**SELECTED EXCERPT**:
Holding eye contact, or “gaze,” with hysterical citizens is one of the most effective methods police officers can use to calm them down, according to new research conducted by the University of New Hampshire that relies on footage of the FOX TV show “COPS.”
The study by Mardi Kidwell, assistant professor of communication, “’Calm Down!’: the role of gaze in the interactional management of hysteria by the police,” was published recently in Discourse Studies.
According to Kidwell’s research, regulating gaze is central to face-to-face interaction. For police officers, it’s an important factor in gaining compliance from and calming hysterical citizens.
“A great deal of police work involves encountering people who are in crisis, people who are distraught, agitated and sometimes hysterical over the circumstances that have necessitated a police response. Moreover, as police departments nationwide transition from a more traditional model of policing, with its emphasis on catching law-breakers, to a model of community policing, with its emphasis on prevention, they have sought to adapt more humanistic, more dialogic approaches to their communications with citizens,” Kidwell says.
Kidwell’s research relies on police-citizen interactions obtained from the FOX TV show “COPS,” now in its 19th season. She used footage from “COPS” because most research on police-citizen interaction does not rely on a real-time, in-the-moment unfolding of events. In addition, police departments are reluctant to provide footage of their police-citizen interactions.
In the “COPS” segment discussed in the study, two police officers are trying to calm down a woman whose grandson has been shot. The six-minute segment shows the officers arriving on the scene of the shooting, inspecting the victim, questioning witnesses, discussing the case with other officers and, finally, seeking to calm the victim’s grandmother, who herself has been shot at.

**RECORDS PROVIDED**:

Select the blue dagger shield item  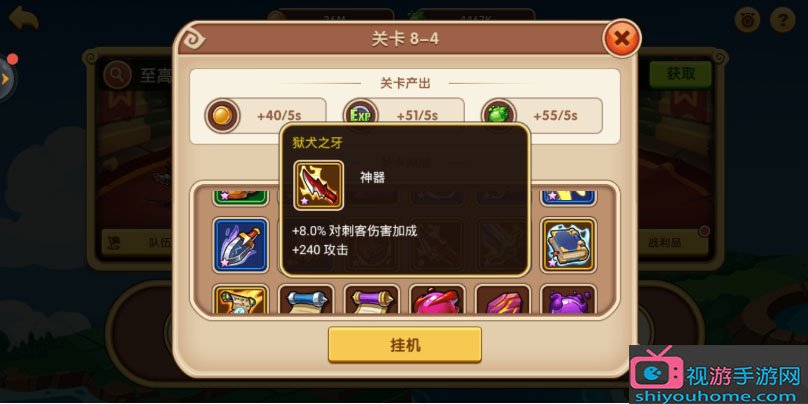pyautogui.click(x=240, y=245)
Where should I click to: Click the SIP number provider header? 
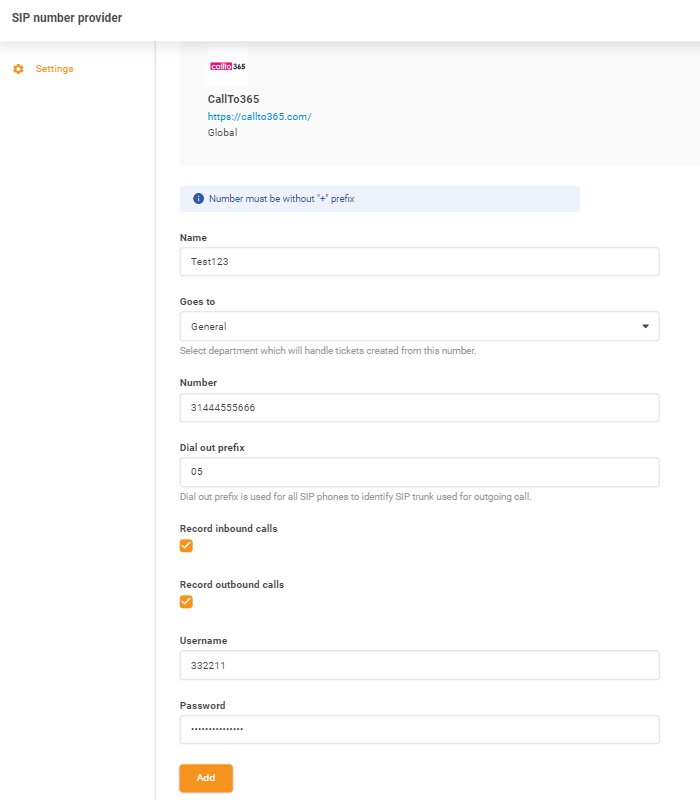[67, 18]
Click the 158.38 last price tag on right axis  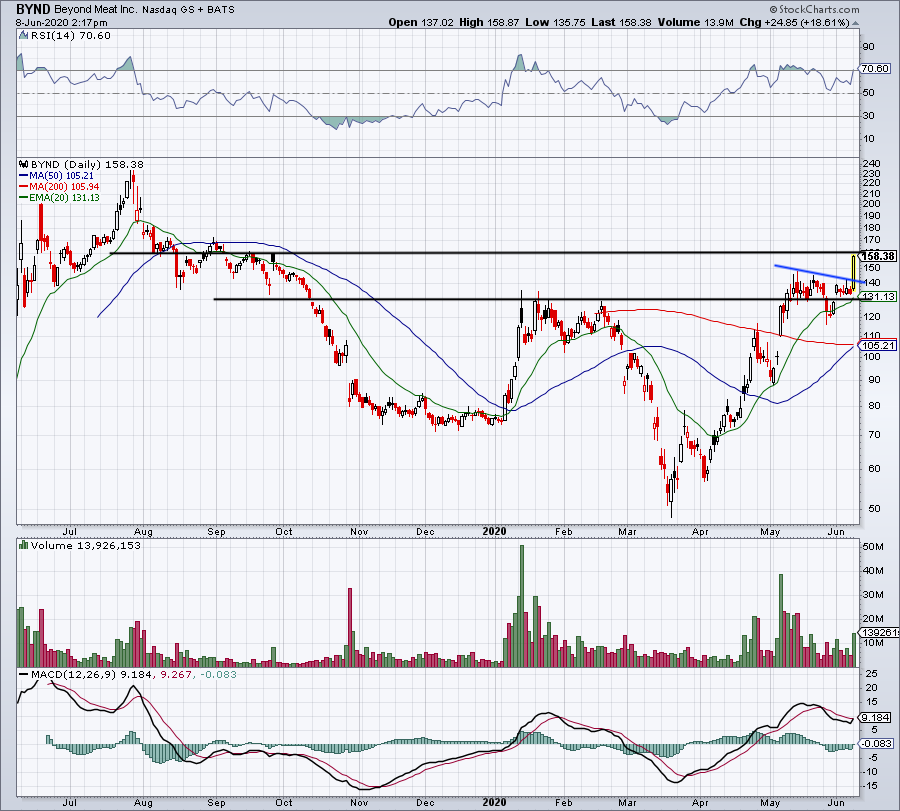877,255
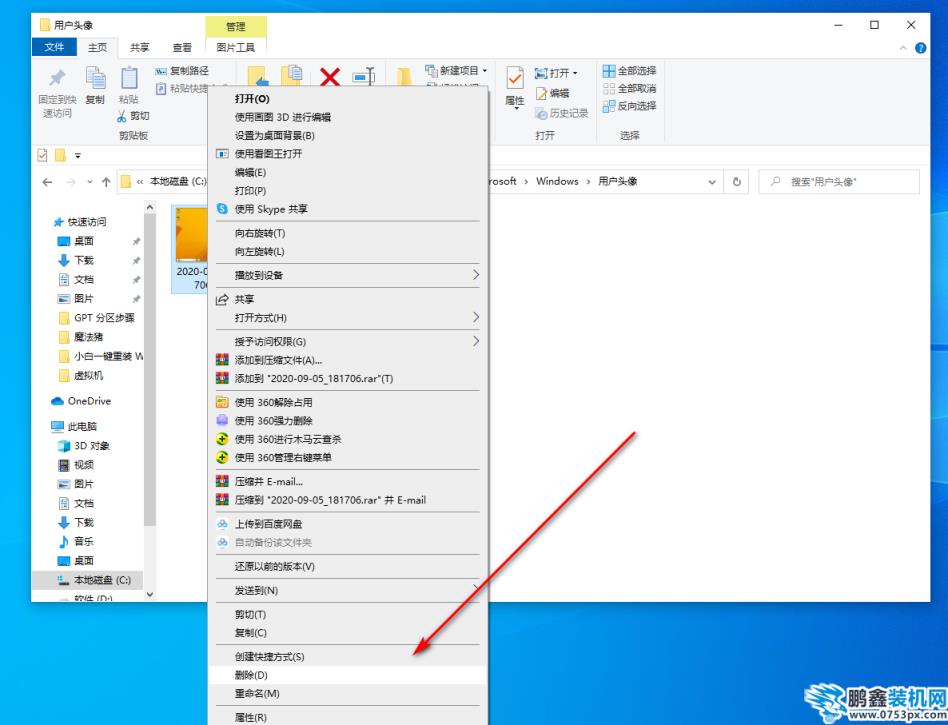Open OneDrive in the navigation pane
The width and height of the screenshot is (948, 725).
88,401
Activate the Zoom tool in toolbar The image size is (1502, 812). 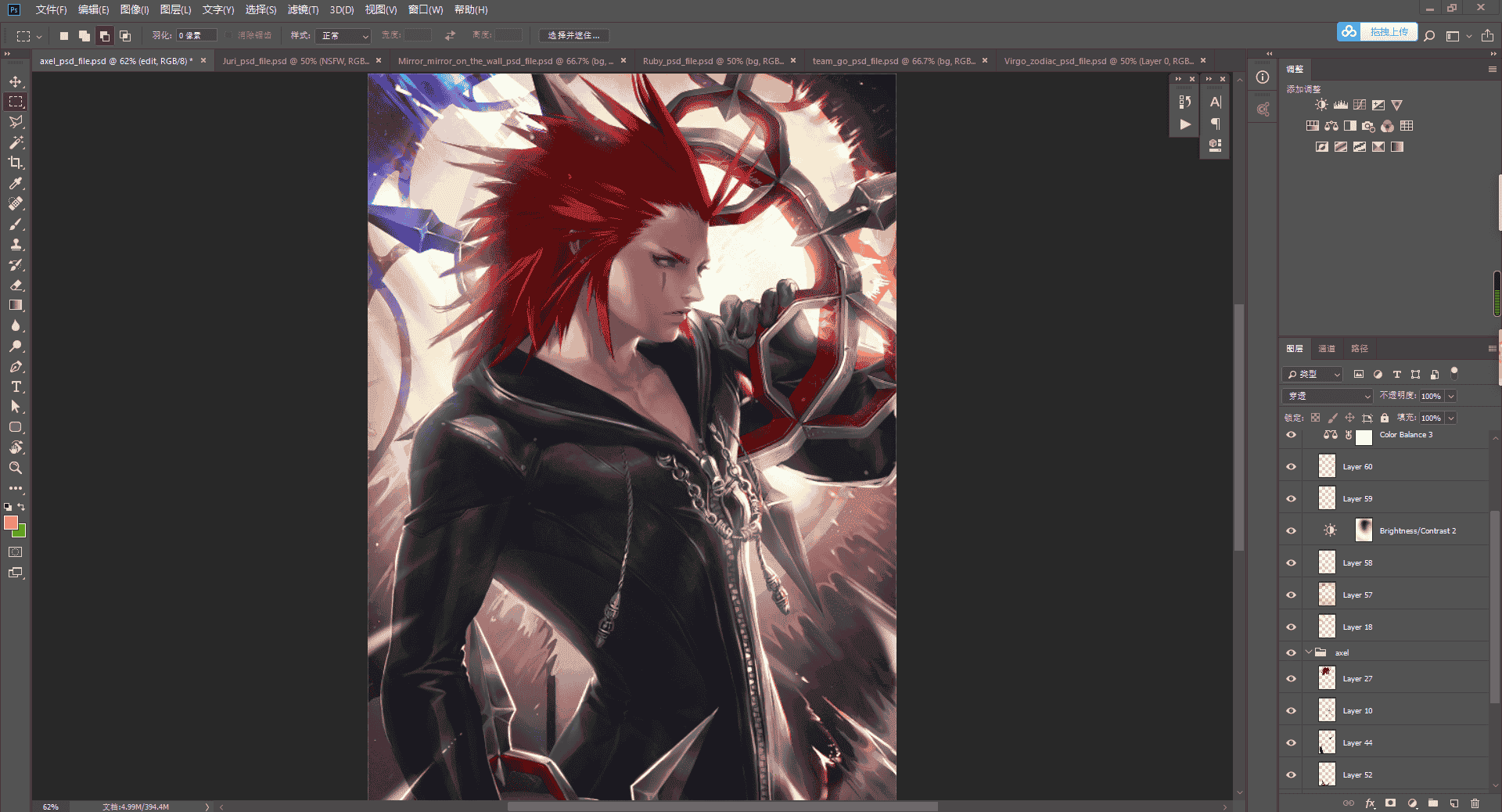tap(16, 468)
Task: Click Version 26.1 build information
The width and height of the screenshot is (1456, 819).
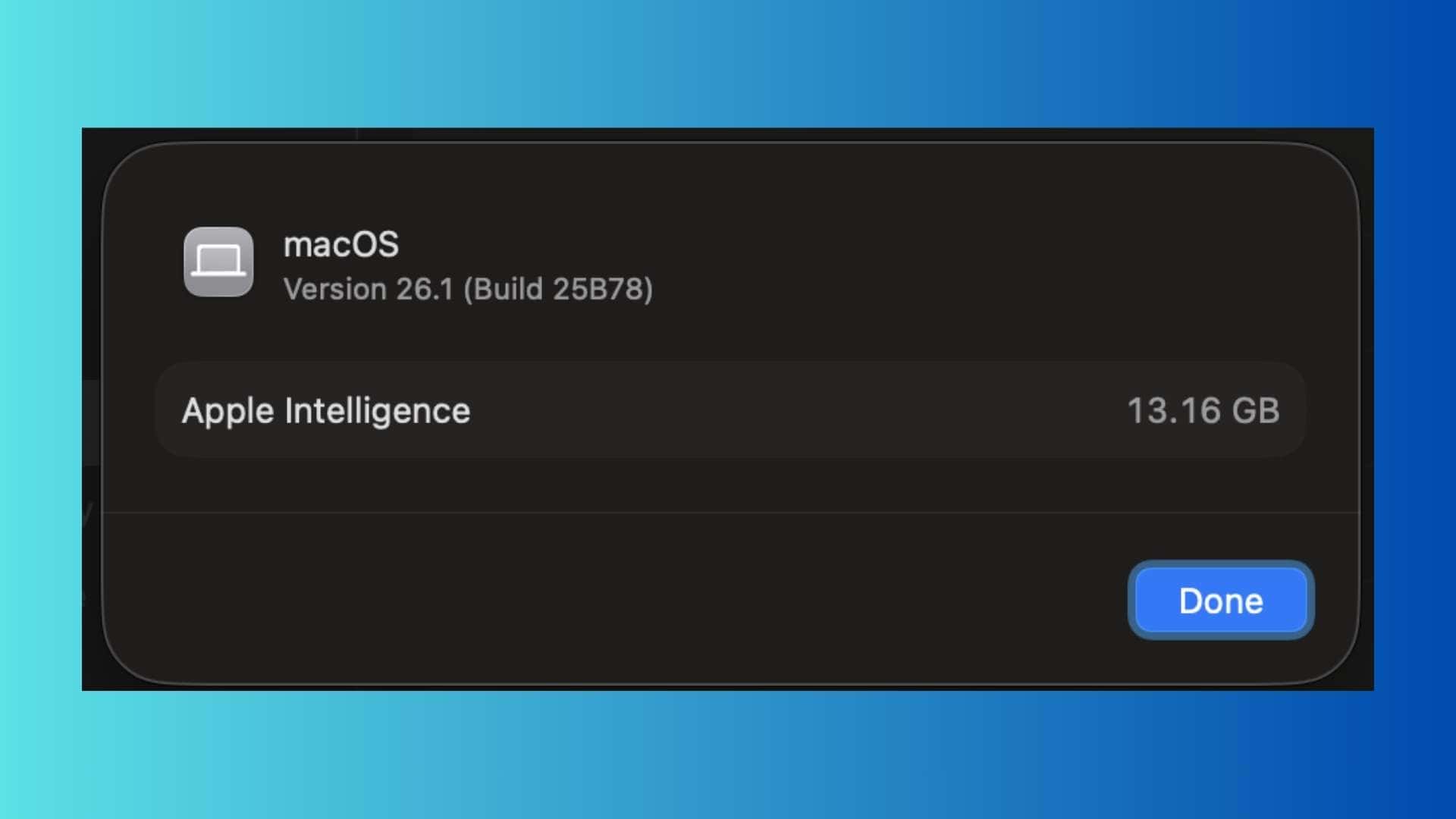Action: point(468,289)
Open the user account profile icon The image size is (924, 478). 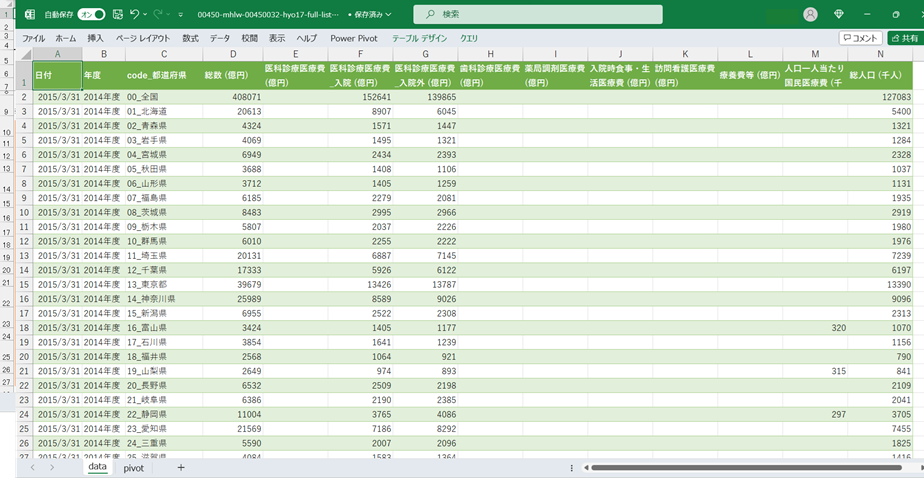(x=810, y=14)
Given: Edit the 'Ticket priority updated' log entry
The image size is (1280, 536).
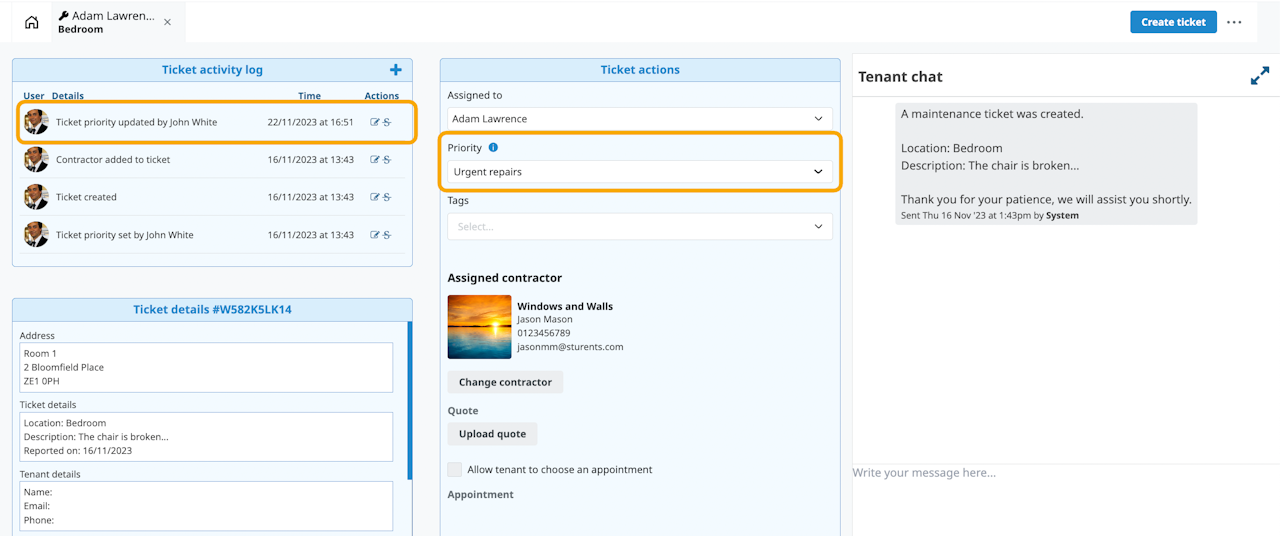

**TASKS TO PERFORM**:
1 > In the article on police gaze, which journal published Kidwell's study?
2 > Please rewrite the article on police gaze between "The study by" and "calming hysterical citizens.", inclusive, and replace "compliance" with "cooperation".
The records were drawn from a separate source.

**RESPONSES IN ORDER**:
1 > Discourse Studies.

2 >
The study by Mardi Kidwell, assistant professor of communication, “’Calm Down!’: the role of gaze in the interactional management of hysteria by the police,” was published recently in Discourse Studies.
According to Kidwell’s research, regulating gaze is central to face-to-face interaction. For police officers, it’s an important factor in gaining cooperation from and calming hysterical citizens.